Banyak orang mengasosiasikan protein terutama dengan daging, telur, dan susu. Namun, berbagai macam sayuran dapat berkontribusi secara signifikan terhadap asupan protein harian Anda – bersama dengan nutrisi penting seperti serat, vitamin, dan mineral. Memasukkan protein nabati ini sangat penting untuk pemeliharaan otot, fungsi kekebalan tubuh, dan kesehatan secara keseluruhan. Hal ini sangat penting terutama bagi mereka yang mengikuti pola makan vegetarian atau vegan, namun bermanfaat bagi siapa pun yang ingin mendiversifikasi sumber nutrisi mereka.
Kekuatan Protein Nabati
Protein nabati sering kali lebih rendah lemak jenuh dan kolesterolnya dibandingkan protein hewani, dan banyak mengandung antioksidan dan serat. Kuncinya adalah variasi: tidak ada satu sayuran pun yang menyediakan semua asam amino esensial, jadi menggabungkan sumber yang berbeda akan menjamin profil protein yang lengkap.
15 Sayuran Tinggi Protein Teratas
Berikut rincian 15 sayuran yang mengandung banyak protein, beserta cara terbaik memanfaatkannya:
Kacang-kacangan: Sumber Protein
- Edamame (18g protein/cangkir): Kedelai muda ini merupakan sumber protein lengkap, menawarkan serat, zat besi, dan potasium. Nikmati dikukus sebagai camilan atau ditambahkan ke salad dan tumis.

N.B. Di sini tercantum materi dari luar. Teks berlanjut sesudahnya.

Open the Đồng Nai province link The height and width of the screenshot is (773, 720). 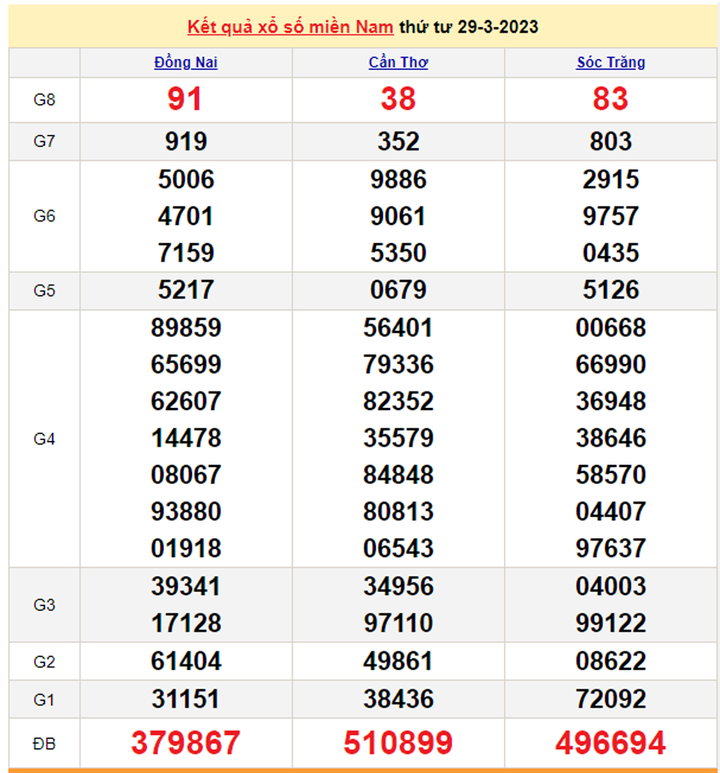tap(186, 62)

- Lentil (18g protein/cangkir): Lentil padat nutrisi dan sangat serbaguna. Gunakan dalam sup, semur, atau sebagai pengganti daging giling dalam masakan seperti pai gembala.

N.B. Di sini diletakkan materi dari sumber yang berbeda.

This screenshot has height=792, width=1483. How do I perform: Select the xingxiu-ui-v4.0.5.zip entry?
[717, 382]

- Kacang Belah (16g protein/cangkir): Makanan pokok kacang-kacangan lainnya, kacang polong unggul dalam sup dan casserole karena teksturnya yang lembut.

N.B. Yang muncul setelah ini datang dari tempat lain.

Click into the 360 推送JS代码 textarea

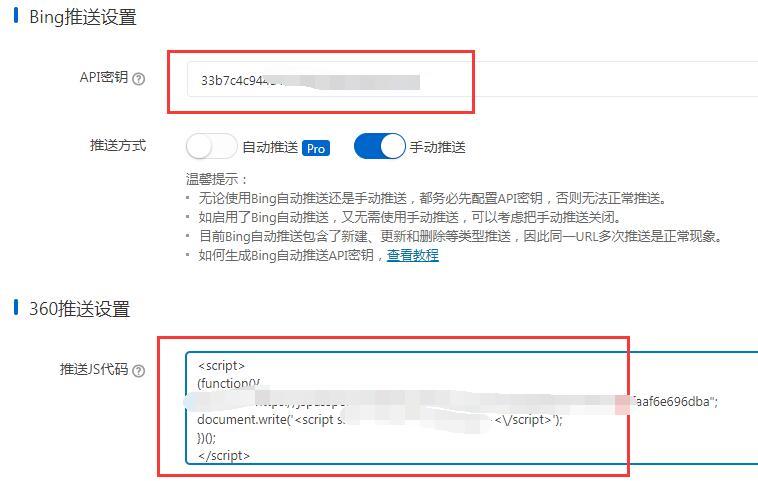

- Kacang Hitam (15,2g protein/cangkir): Kaya serat dan antioksidan, kacang hitam sangat cocok untuk taco, cabai, atau sekadar sebagai lauk. Pigmen gelapnya berasal dari antosianin, yang dikaitkan dengan kesehatan jantung.
- Kacang Lima (14,7g protein/cangkir): Juga dikenal sebagai kacang mentega, kacang lima memiliki tekstur lembut sehingga ideal untuk sup dan salad. Mereka kaya akan tembaga dan mangan.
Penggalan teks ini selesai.